In 2002, Richard Florida published a book that kicked off a wave of urban development efforts based on the belief that architects, artists, musicians, and writers were core members of an emergent creative class who together represented the economic future of our country.
As the ideas in The Rise of the Creative Class circulated among mayors, city managers, economic development officials, and urban planners, the conversation generally settled into a discussion around talent attraction and what would create the conditions to get these creatives to move to one city over another.
Mr. Florida’s thinking has continued to evolve and expand—in fact, his most recent book focuses on housing affordability, transportation equity, and living wages—issues that impact a city’s existing residents from every class.

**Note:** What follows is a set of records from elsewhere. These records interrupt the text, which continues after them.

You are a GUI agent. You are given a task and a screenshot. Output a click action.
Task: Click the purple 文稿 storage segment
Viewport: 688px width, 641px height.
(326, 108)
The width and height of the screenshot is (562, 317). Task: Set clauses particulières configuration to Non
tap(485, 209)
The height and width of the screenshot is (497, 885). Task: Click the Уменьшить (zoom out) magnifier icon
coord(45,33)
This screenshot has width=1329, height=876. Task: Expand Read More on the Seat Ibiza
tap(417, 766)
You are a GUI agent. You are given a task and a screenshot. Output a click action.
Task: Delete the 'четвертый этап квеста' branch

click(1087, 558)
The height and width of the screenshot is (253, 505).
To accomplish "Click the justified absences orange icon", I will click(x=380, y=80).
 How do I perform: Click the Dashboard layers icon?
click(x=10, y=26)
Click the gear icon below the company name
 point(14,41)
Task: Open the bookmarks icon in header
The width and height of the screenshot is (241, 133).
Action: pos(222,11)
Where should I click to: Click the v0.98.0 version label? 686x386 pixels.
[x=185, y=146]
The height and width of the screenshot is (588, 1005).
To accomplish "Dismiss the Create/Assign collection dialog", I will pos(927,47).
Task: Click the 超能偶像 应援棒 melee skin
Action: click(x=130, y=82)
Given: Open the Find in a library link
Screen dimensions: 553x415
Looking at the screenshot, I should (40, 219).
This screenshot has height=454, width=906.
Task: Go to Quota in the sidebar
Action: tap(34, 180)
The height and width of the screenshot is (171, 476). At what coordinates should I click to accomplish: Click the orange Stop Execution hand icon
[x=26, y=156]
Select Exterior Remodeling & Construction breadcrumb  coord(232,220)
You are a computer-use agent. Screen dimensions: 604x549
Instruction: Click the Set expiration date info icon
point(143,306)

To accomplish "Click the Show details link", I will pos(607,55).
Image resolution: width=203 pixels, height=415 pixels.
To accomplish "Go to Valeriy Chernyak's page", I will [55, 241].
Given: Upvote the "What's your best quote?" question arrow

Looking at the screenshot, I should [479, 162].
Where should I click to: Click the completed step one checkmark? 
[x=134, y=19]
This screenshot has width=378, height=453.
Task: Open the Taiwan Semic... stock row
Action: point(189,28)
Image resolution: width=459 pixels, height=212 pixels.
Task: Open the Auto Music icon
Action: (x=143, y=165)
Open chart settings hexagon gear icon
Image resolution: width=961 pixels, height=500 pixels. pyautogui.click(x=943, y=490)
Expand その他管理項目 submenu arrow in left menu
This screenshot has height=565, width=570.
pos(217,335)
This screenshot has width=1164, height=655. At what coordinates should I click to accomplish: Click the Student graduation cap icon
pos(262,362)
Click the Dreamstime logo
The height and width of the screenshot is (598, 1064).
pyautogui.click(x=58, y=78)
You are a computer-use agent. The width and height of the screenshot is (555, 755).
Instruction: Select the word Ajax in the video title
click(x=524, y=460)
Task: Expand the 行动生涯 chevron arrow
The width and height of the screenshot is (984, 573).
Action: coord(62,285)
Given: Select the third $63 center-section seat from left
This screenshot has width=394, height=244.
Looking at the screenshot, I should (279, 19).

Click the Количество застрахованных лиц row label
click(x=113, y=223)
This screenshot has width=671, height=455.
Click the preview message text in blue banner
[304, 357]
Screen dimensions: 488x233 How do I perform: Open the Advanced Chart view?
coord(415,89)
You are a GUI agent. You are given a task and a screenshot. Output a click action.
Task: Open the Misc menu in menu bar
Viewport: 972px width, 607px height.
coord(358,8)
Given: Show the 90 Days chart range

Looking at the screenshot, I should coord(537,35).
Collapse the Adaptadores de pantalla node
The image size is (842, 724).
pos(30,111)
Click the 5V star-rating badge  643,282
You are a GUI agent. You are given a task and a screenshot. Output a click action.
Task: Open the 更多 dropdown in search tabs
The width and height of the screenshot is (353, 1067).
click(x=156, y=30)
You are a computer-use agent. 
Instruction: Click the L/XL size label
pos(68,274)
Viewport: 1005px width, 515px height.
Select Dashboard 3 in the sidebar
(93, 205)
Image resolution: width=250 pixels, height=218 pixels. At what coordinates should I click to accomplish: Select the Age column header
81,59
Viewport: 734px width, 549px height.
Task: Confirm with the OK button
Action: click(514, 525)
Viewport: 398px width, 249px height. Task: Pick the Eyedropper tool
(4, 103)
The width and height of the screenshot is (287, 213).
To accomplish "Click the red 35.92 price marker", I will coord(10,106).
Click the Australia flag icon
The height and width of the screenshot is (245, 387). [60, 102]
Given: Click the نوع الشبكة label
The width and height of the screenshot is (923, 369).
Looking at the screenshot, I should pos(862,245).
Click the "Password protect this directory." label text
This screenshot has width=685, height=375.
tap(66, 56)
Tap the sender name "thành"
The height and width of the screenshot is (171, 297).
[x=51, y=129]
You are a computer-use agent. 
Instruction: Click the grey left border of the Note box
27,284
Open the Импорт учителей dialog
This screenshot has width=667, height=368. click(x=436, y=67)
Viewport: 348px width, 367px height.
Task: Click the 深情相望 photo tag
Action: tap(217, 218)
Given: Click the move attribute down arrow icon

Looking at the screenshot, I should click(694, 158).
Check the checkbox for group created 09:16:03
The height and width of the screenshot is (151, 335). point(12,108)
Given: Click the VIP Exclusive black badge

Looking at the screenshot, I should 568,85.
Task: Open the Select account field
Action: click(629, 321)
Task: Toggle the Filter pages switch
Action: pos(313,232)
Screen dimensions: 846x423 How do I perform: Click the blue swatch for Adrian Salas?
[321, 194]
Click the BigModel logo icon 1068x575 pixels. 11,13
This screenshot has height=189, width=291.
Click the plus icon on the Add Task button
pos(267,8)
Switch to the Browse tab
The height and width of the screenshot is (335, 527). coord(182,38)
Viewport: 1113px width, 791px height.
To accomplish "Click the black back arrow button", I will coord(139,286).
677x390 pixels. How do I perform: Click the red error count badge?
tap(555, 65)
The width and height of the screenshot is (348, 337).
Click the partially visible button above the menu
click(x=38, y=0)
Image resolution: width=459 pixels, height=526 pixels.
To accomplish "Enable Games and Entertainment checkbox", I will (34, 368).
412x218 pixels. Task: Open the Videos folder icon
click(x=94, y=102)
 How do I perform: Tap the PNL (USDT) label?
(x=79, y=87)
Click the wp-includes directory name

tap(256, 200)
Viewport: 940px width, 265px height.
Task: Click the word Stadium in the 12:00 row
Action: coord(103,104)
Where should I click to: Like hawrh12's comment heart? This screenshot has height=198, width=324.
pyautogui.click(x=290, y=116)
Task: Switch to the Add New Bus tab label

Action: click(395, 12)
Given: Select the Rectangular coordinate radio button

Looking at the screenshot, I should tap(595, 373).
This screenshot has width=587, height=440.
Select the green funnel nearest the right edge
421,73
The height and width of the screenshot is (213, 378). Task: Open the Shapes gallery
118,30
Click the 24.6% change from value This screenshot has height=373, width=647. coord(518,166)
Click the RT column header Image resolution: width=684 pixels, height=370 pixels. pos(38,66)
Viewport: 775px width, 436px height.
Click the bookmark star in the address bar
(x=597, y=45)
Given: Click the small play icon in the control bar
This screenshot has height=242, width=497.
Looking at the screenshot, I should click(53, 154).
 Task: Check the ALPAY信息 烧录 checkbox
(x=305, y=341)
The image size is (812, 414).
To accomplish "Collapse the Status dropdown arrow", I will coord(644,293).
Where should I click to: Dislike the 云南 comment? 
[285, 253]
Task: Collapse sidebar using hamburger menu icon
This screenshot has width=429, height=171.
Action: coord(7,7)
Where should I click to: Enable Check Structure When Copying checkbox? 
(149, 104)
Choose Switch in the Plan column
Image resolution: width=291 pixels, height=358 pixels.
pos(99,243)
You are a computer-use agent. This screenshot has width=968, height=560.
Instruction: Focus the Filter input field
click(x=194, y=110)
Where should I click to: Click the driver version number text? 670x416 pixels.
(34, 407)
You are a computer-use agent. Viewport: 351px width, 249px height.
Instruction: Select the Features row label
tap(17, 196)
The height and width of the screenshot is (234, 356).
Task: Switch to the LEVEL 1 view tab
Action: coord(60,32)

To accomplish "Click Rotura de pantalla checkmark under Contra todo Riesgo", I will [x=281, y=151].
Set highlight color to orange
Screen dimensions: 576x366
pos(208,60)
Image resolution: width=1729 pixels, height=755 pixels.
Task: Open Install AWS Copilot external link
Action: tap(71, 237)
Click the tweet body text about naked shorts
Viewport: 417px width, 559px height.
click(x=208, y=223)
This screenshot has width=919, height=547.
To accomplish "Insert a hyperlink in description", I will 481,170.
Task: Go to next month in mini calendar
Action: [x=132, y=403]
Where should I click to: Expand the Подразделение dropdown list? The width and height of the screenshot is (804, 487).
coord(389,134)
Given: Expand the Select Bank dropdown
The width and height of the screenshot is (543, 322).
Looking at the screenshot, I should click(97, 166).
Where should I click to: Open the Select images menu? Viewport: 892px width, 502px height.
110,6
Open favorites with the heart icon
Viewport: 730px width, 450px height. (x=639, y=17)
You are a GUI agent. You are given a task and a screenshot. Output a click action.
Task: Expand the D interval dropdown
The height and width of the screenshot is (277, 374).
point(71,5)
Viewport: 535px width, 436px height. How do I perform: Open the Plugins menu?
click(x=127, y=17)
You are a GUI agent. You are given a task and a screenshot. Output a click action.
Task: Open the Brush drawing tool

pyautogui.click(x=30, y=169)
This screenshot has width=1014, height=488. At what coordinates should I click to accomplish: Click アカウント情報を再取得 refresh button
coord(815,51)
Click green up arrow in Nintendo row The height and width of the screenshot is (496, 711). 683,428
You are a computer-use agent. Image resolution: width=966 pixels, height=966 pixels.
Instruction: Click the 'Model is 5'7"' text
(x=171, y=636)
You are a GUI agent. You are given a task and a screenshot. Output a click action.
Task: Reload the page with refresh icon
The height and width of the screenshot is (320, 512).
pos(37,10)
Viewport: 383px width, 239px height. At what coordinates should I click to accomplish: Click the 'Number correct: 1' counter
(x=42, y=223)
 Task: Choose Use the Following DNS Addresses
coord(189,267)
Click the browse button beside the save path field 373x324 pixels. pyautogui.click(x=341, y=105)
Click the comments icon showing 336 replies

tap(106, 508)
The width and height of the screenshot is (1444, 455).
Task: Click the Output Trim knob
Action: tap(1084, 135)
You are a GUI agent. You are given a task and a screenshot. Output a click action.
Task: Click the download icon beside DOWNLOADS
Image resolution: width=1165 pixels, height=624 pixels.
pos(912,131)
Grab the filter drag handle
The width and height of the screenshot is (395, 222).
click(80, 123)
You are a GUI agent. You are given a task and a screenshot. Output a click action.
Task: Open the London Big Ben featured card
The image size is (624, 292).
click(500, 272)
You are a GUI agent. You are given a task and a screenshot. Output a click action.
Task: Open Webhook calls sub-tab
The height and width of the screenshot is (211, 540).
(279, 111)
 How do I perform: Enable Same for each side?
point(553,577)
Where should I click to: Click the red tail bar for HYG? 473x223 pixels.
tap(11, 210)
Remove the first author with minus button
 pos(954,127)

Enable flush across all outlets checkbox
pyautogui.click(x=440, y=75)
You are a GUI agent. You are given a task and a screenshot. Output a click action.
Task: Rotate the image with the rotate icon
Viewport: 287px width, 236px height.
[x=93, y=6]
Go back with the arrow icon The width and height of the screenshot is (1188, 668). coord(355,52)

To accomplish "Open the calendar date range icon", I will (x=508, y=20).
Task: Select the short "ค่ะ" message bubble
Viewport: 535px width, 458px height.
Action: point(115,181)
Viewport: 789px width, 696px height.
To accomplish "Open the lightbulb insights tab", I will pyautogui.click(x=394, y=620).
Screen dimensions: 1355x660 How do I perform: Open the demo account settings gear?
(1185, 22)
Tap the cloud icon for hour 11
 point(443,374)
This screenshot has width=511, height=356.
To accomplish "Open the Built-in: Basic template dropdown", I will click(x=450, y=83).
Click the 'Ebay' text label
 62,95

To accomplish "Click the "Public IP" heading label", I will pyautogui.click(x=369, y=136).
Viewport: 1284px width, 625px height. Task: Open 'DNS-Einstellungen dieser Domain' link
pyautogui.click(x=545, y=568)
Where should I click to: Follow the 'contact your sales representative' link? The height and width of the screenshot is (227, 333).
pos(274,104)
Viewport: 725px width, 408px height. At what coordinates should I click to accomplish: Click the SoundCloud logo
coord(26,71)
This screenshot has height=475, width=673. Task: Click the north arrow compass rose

But that initial conversation he started has continued to shape the conditions for our work in at least one unhelpful way.
While The Rise of the Creative Class got many municipal leaders to look at artists as assets for the first time, it did so by positioning them as “others,” as outsiders who were not rooted in any community. They were seen as an army of roving economic development who stayed in a place only as long as there was shade-grown, fair trade coffee no more than a bike-share ride away from their live/work loft, and who left as soon as the luxury condos and wine bars moved in.
But that isn't true.
Our colleagues in the Office of Research and Analysis at the National Endowment for the Arts looked at the most recent census data and confirmed that artists are no more mobile that the general U.S. population.
So artists are not the nomadic gentrifiers they are made out to be.
Yet this narrative has become so durable that Los Angeles, California's Boyle Heights neighborhood organized and drove out a nonprofit art gallery from their community as a step toward a more equitable future.
It is all too easy to point to Mr. Florida’s early work as the cause of this fundamental misunderstanding of who artists are, but I think some of us in the arts and cultural sector need to shoulder equal responsibility.
I think back to some work that I did earlier in my career, lobbying for publicly subsidized, affordable live-work space for artists. I did this work from the arts and culture bubble, making the case in isolation and not connecting to any of the broader conversations about affordable housing for everyone.
In doing so, I was inadvertently helping to create two classes of poor people: the artist-poor, who were cast as the “right kind” of poor—the sort of lower-income individuals next to whom rich people would want to live and who would create a human moat to keep the "poor-poor" far away from the luxury condos and power outlets for electric cars.
Since arriving at ArtPlace America, I have come to believe that affordable housing efforts need to always be inclusive of artists, but should never be exclusive to them.
By not connecting these still too-often siloed conversations, we are doing a disservice to both artists and the housing sector itself. To this end, last year, ArtPlace commissioned a field scan to explore the ways arts and culture intersects with housing. This then led to the convening of a working group with Shelterforce participation alongside experts in the field. Shelterforce shared 6 Things The Arts Can Do For Housing.
We will continue our work to position arts and culture as a core sector of community planning and development. Because artists should never be free-range pawns in a chess game of trickle-down economics, but instead, allies working alongside their neighbors to create an equitable, healthy, and sustainable future for all of us.